Assuming the stockholders of AIMCO approve the Merger, shares of the
Company's Class A Common Stock will be converted into the right to receive
a number of shares of Class E Cumulative Convertible Preferred Stock, par
value $.01 per share, of AIMCO (the "Class E Preferred") equal to
approximately $303 million divided by the AIMCO Index Price (as defined in
the Merger Agreement). In addition to receiving the same dividends as
holders of AIMCO Common Stock, holders of Class E Preferred are entitled to
receive a preferred dividend of approximately $50 million in the aggregate
to be paid on or before January 15, 1999 and when paid, the Series E
Preferred will automatically convert into AIMCO Common Stock on a
one-for-one basis, subject to certain antidilution adjustments. The actual
number of shares of Class E Preferred issued in the Merger will be
determined by a formula based on the AIMCO Index Price, subject to a fixed
maximum AIMCO Index Price of $38. If the AIMCO Index Price during that
period is less than $36.50, AIMCO may elect to pay up to $15 million of the
purchase price in cash.
In addition, AIMCO and its subsidiaries will assume approximately $308
million in outstanding indebtedness and other liabilities of the Company
and its subsidiaries and $149.5 million (liquidation value) of the 6.5%
Trust Convertible Preferred Securities issued by Insignia Financing I, a
subsidiary of the Company.
If the stockholders of AIMCO do not approve the Merger, the Merger may
nonetheless be consummated. However, instead of receiving only Class E
Preferred, holders of the Company's Class A Common Stock would receive a
number of shares of Class E Preferred approximately equal to $203 million
divided by the AIMCO Index Price and a number of shares of Class F
Cumulative Convertible Preferred Stock, par value $.01 per share, of AIMCO
(the "Class F Preferred") approximately equal to $100 million divided by
the AIMCO Index Price. In either case, holders of Class E Preferred would
be entitled to receive the $50 million preferred dividend and AIMCO and its
subsidiaries would assume the $308 million of indebtedness and other
liabilities of the Company and the $149.5 million of Trust Convertible
Preferred Securities issued by Insignia Financing I. Holders of Class F
Preferred are entitled to receive the greater of (i) the same dividends as
holders of AIMCO common stock received and (ii) preferred distributions of
10% of the liquidation value of the Class F Preferred, with the preferred
return rate escalating 1% each year until a 15% annual return is achieved.

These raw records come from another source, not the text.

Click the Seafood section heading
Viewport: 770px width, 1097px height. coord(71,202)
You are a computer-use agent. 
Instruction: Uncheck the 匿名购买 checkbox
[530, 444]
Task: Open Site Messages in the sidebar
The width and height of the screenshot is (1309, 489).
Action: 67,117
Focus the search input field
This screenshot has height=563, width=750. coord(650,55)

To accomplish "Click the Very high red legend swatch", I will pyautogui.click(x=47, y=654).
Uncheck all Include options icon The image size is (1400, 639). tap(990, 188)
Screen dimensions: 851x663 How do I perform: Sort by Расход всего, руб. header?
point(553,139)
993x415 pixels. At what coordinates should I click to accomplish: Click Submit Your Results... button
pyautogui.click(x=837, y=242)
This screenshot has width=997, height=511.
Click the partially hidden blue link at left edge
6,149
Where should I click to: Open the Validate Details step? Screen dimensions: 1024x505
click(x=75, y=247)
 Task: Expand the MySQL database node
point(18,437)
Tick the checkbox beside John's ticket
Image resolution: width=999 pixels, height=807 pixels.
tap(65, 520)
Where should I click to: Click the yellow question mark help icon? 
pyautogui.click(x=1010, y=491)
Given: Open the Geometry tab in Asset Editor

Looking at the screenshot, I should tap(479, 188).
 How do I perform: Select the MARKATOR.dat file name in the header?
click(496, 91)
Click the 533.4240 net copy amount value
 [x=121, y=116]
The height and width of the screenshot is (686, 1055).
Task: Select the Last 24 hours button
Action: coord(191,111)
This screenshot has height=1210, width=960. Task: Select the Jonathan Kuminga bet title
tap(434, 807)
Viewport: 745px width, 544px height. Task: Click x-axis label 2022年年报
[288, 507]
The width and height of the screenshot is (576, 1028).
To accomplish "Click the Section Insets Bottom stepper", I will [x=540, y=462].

Upon the approval by the stockholders of AIMCO, the Series F Preferred will
convert into AIMCO Common Stock on a one-for-one basis, subject to certain
antidilution adjustments.
The Merger Agreement also provides that following the Merger, AIMCO is
required to offer to purchase (by merger) the outstanding shares of
beneficial interest of IPT, a majority owned subsidiary of the Company, not
owned by the Company or its subsidiaries at a price of at least $13.25 per
IPT share payable in cash. IPT is a 75% owned subsidiary of the Company;
the 25% interest of IPT not owned by the Company is valued at an aggregate
of approximately $100 million, assuming a value of $13.25 per share.
As a condition to execution of the Merger Agreement, certain of the
Company's executive officers executed voting agreements and irrevocable
proxies in favor of AIMCO, pursuant to which each of the foregoing
individuals agreed to vote the shares of the Company's Class A Common Stock
owned of record by him in favor of the Merger and the Merger Agreement and
against any competing transaction. In addition, each of Metropolitan
Acquisition Partners IV, L.P. and Metropolitan Acquisition Partners V, L.P.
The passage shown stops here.